The most mediocre film I saw is the formulaic and expertly calculated NOODLE (2008; Coolidge Corner: November 8 at 7 pm; MFA: November 15 at 9 pm), a schmaltzy Israeli sniffler in which a lonely but lovely Tel Aviv widow (Mili Avital) is stuck with a six-year-old boy after his mother, the widow’s cleaning woman, is deported. You know where it’s headed: maternal aches, cute intercultural exchanges, outrageous heroism, big tears. Still, adroitly harpooning middle-class audiences’ tear ducts is far from an unpardonable crime.

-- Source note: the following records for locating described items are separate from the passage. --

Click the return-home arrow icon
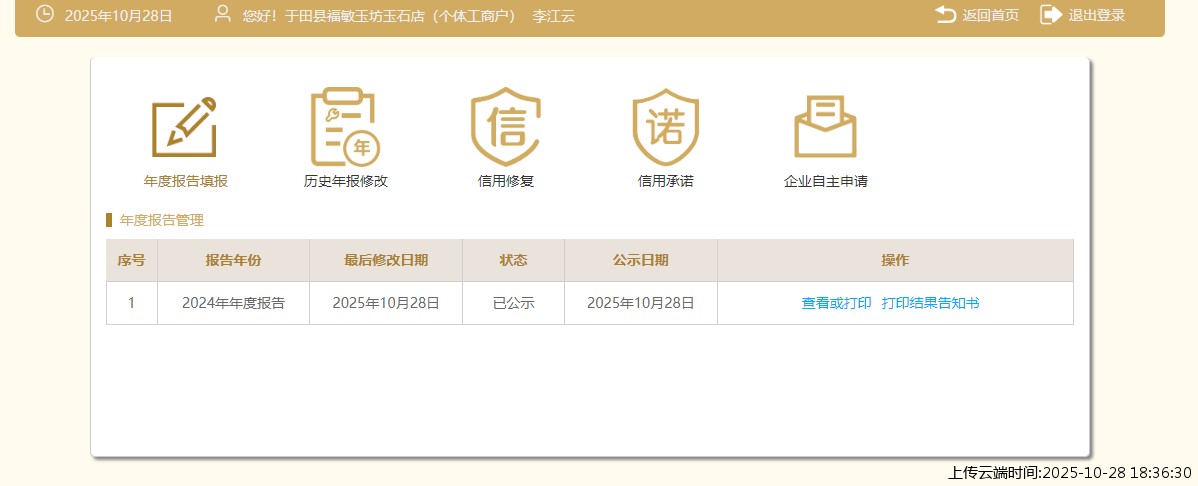This screenshot has width=1198, height=486. point(945,14)
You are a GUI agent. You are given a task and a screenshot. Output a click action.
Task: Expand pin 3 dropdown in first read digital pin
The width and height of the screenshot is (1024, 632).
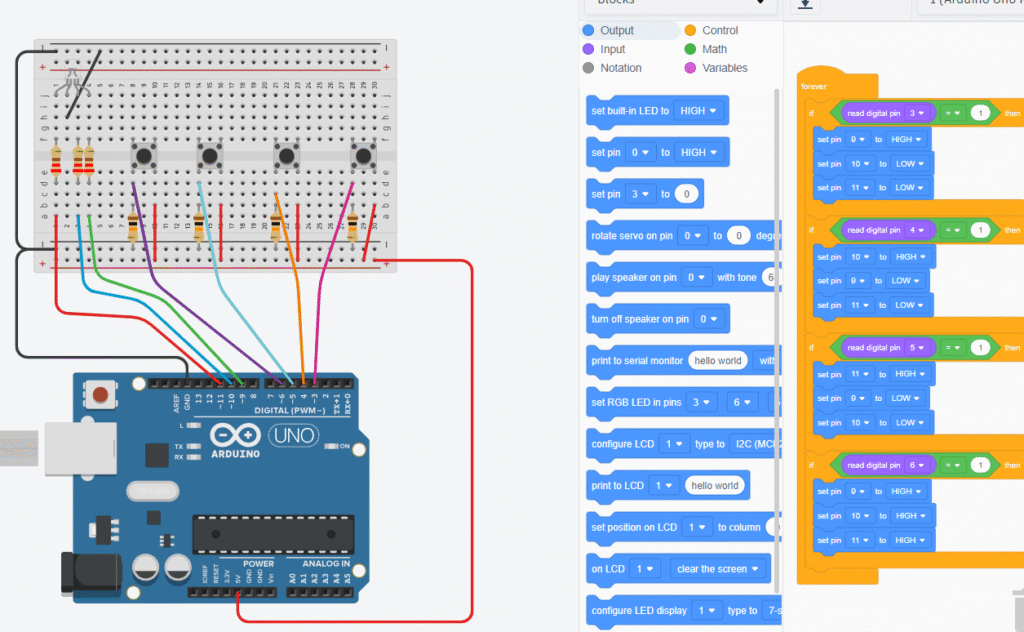point(917,113)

Erez Tadmor & Guy Nattiv’s STRANGERS (2007; Coolidge Corner: November 8 at 9 pm; MFA: November 9 at 7:30 pm; Kendall Square: November 13 at 9 pm) is also less than daring, an improvised, pretentious romance between a sexy Parisian Palestinian woman and an Israeli hunk who meet clumsy-cute in Berlin, where they’ve come to see the 2006 World Cup final (just as the Israeli war against Hezbollah heats up on the news). Of course they fuck and then separate, and then her little son creates crises for both, and their efforts to have their affair remain a one-night stand are thwarted. It’s nothing new, but the actors are fine, especially Lubna Azabel (Viva Laldjerie, Changing Times, Body of Lies), and the hand-held textures are authentic.

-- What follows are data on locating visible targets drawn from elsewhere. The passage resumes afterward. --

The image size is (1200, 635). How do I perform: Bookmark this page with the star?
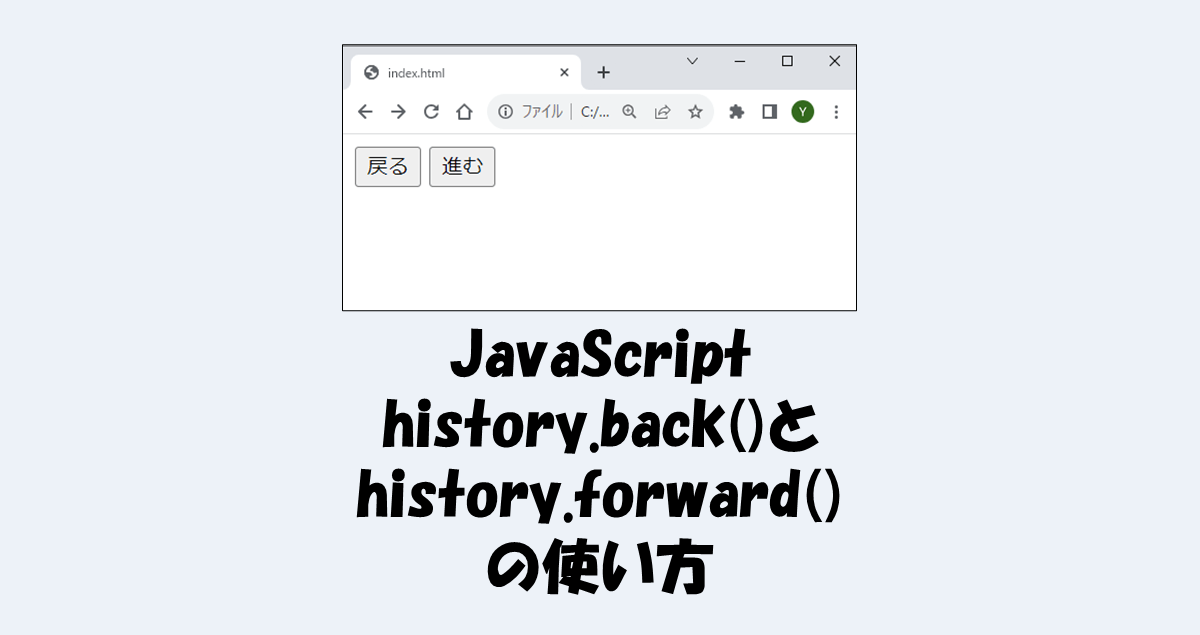click(695, 112)
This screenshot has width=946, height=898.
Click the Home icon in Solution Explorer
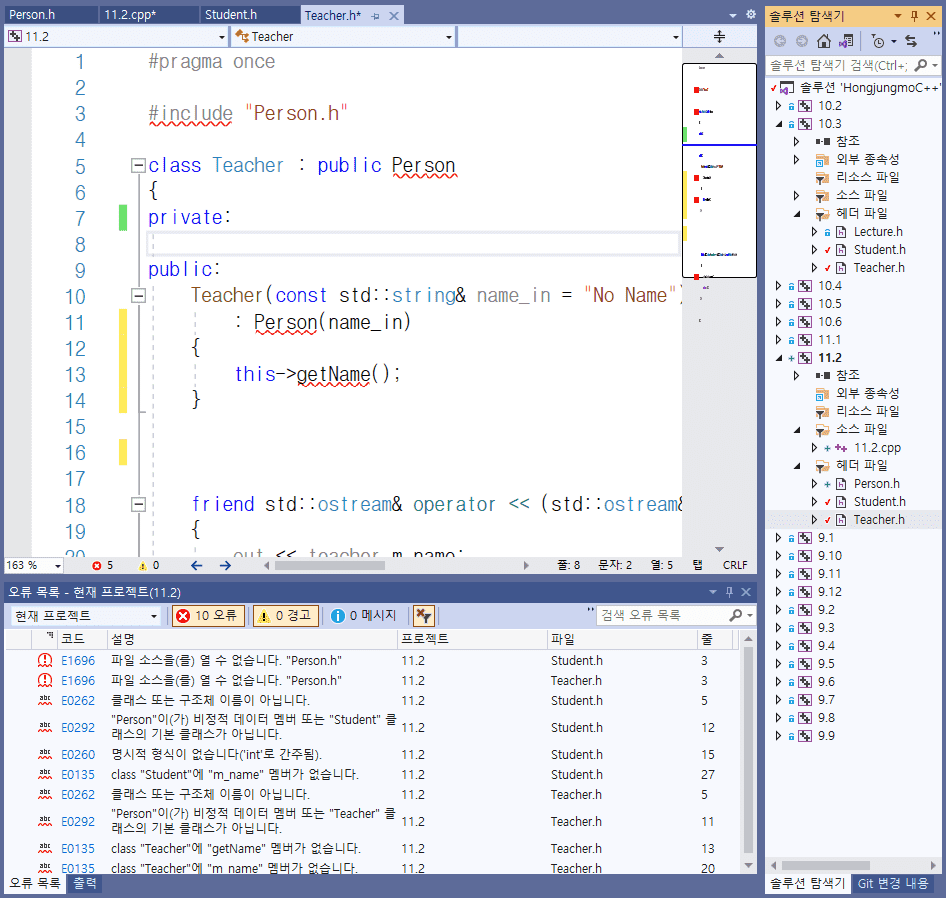[824, 41]
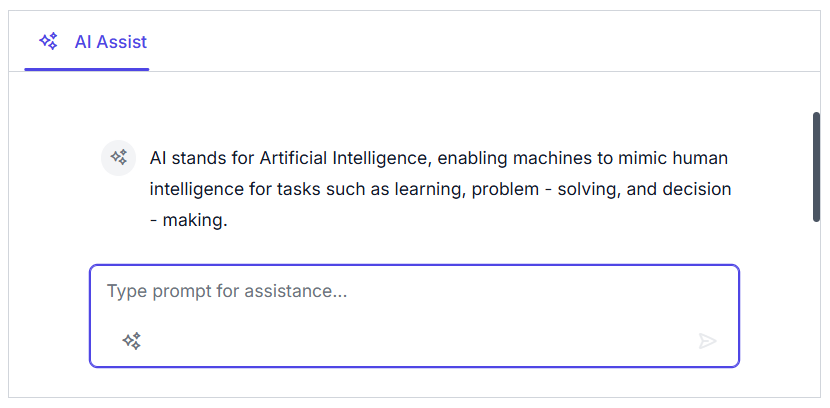Click the sparkle icon in the AI Assist tab

48,41
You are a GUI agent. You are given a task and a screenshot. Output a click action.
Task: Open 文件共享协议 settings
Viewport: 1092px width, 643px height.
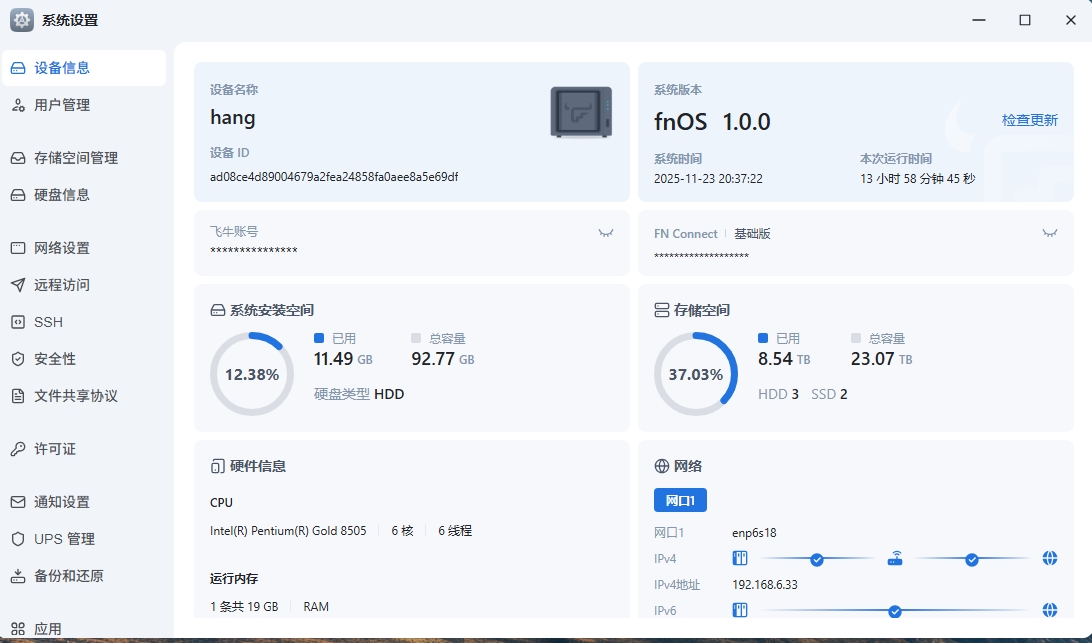[x=77, y=395]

The documentaries are a fascinating, rueful bunch. In BON-PAPA, A MAN UNDER GERMAN OCCUPATION[Bon-papa, un homme sous l’Occupation] (2007; ICA: November 9 at 1 pm), Leila Férault plumbs her own family history and uncovers a nest of Vichy-collaborationist secrets on her paternal, non-Jewish side of the family, in stubborn tribute to her maternal grandparents, who died in the Holocaust. It’s a thorny, tense, uneasy experience. Brett Rapkin & Erik Kesten’s HOLY LAND HARDBALL (2007; Coolidge Corner: November 11 at 7 pm + November 12 at 2 pm) is a record of the first professional-league baseball season in Israel; Andrew Jacobs’s FOUR SEASONS LODGE (2007; Coolidge Corner: November 10 at 6:15 pm) is a poignant portrait of a Jewish summer community in the Catskills (one of a few where once there’d been hundreds) peopled almost entirely by elderly camp survivors. Jacobs folds in aging snapshots and listens to the gray lions’ stories and ends up mourning not only the losses of the Nazi rampage but those of the post-war communal era, which is fading away into a second history as time presses on. Here’s a full-bore “Jewish” cinematic feast, evoking in these old-timers’ tales, inflections, and habits an entire century’s worth of disappearing ethnic reality.

Israeli film may be enjoying a kind of international-distribution renaissance, but the fest’s most telling and pungent example of Israeli culture might be the sit-com ARAB LABOR (2007; MFA: November 8-9 in four installments), which is still pulling in high Israeli ratings. The first Israeli TV show to be even partly spoken in Arabic, it centers on the travails of an Israeli-Arab journalist for a Jewish newspaper, and through his efforts to do his job within the constraints Israeli Arabs routinely suffer, the entire contradictory dynamic facing both factions of that society is limned and mocked. It’s still a sit-com, but the nervy nature of its dialogues and implications makes it unlike anything we’ve seen on American TV since All in the Family.